"Yes."
Lombard went to a file drawer. "They have any other names?"
"I don't know. I wrote out my report. You want to read it?"
"Sure, in a sec. Okay ... Twisted Cross. They're designated a Quisling unit. Looks like they get around by train. That's odd. They're cross-referenced to Eastern Division."
"Why's it odd?"
"They provide railroad security, maybe?"
"Why is it odd?" Valentine asked again.
"Usually Quisling units stay in one area, under a lord or a group of lords. You wouldn't find the late Captain Gan-net's Chanute Leadership Corps operating in, say, Illinois. Unless that particular Kurian family was invading Illinois, I suppose."
Valentine gave him the copy of his supplemental report that he'd attached to his description of the battle at Little Timber. Lombard looked through the three pages at the rate of ten seconds a page.
"Aren't you going to read it?"
"I did. Shall I quote the key passage? Ha-hem ... 'The destruction of Lieutenant Caltagirone's platoon and Smoke's report of heavily armed Reapers employed in groups as a cohesive fighting force demand investigation. Any information on the General-'"
"Sorry. I wrote a report on these guys once before. I might as well have tossed it in a swamp."
"Fear not. I'm sure it lives forever in an index just like this one, so it can be located in a climate-controlled warehouse. Wish we filters got the same treatment-you should smell this place in August. Let's go talk to Doug; he's our Quisling expert for everything west of the Mississippi."
As he followed Lombard to the stairway, Valentine congratulated himself for passing through the filter.
Lombard took him to an office this time. Doug Metzel had a nameplate on his door, which opened only partway thanks to the volume of binders in his office. They lined shelves, filled corners, and cut off the light from the room's big, arch-topped window. A cat napped in the sun atop one labeled bridge security. But the man himself wasn't in.
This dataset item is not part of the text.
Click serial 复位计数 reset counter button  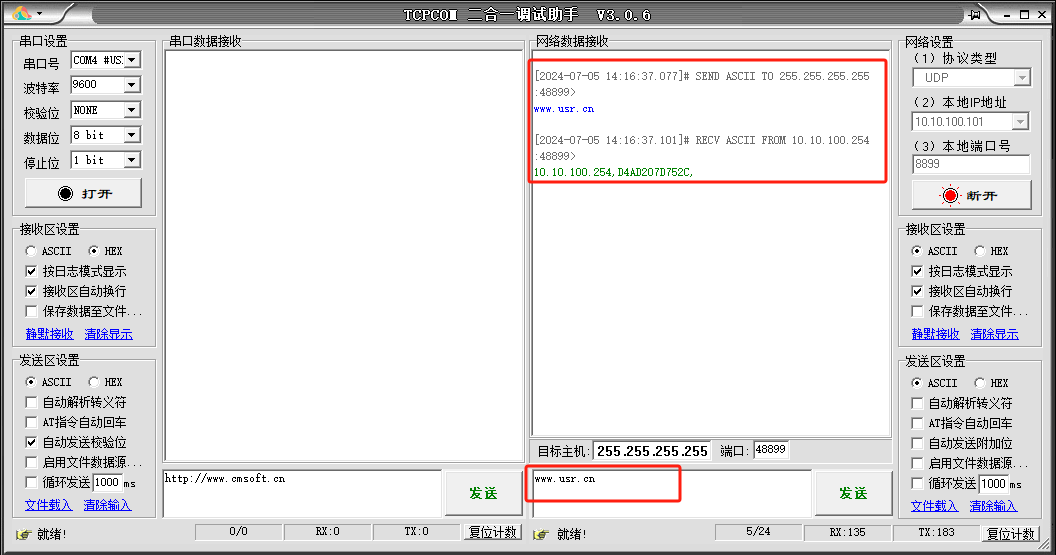pyautogui.click(x=493, y=532)
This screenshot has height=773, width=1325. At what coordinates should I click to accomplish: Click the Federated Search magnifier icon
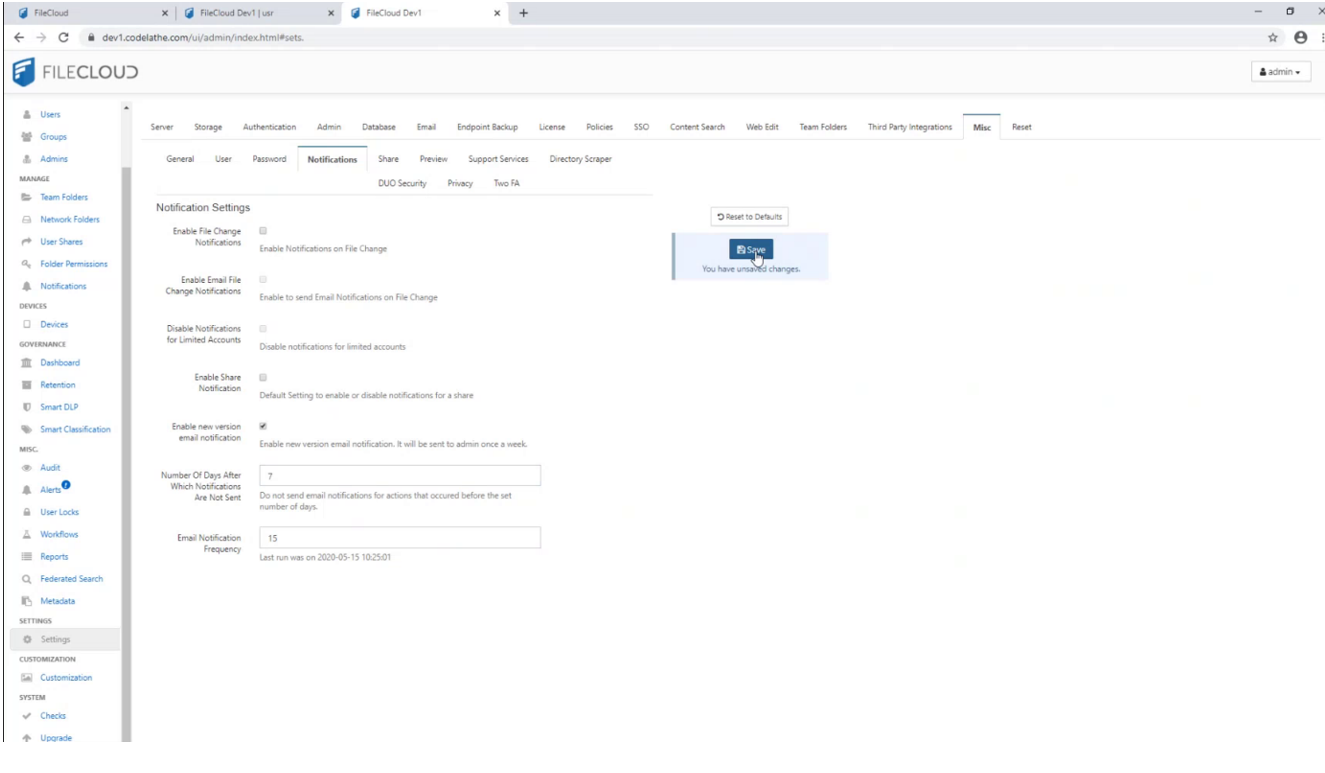(27, 579)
"Two weeks' leave. His mother-cancer, I guess," his assistant reported. She was a slight woman, perhaps in her late thirties, and wore a Guards uniform. Her nameplate read sgt. lake.
"Shows you how often I make it to the third floor," Lombard said.
"What is it, Bone?"
"I've got a Wolf just in from ... ah ..."
"Lake of the Cherokees," Valentine supplied.
"Memory's great short-term." Lombard shrugged. "Five minutes later, it's mush. Comes from doing sort after sort after sort."
Lombard made further introductions. Metzel's Southern Command associate shook hands with Valentine. "I'm honored," she said gravely. Valentine hadn't heard that expression very often from either a civilian or a Southern Command Guard. He wasn't quite sure how to respond.
"It's a pleasure," he said.
"I'm Doug's liaison, and I'm filling in while he's gone. What do you have, Lieutenant? Sit down and give me the highlights."
Valentine sat across from her and began with his first encounter with the Twisted Cross swastika logo when he'd seen it on a canoe belonging to some Reapers hunting a Cat named Eveready in the Yazoo Delta. The Illinois Quislings who feared an organization with that insignia called the Twisted Cross. The Twisted Cross man he'd met in Chicago who spoke of a comrade who "fed" and suffered a bad leg wound. The man's own feeding, somehow inspired by the others. Then more recently, Smoke's description of Reapers with guns.
She listened attentively and brought down a binder. Inside it were pages of snipped insignia from uniforms. She consulted the legend in the front and then opened it before Valentine. "Like this?"
The card within had a black piece of fabric attached. On the fabric was a white piece of metalwork, a reversed swastika.
"That's their insignia. I saw one just like it in the Zoo in Wisconsin. The owner... he fed like a Reaper." Valentine's voice cracked, embarrassing him.
The liaison and Lombard grimaced. "Maybe just a sicko? Monkey see, monkey do?"
"I only saw him for a few minutes. He was definitely Twisted Cross."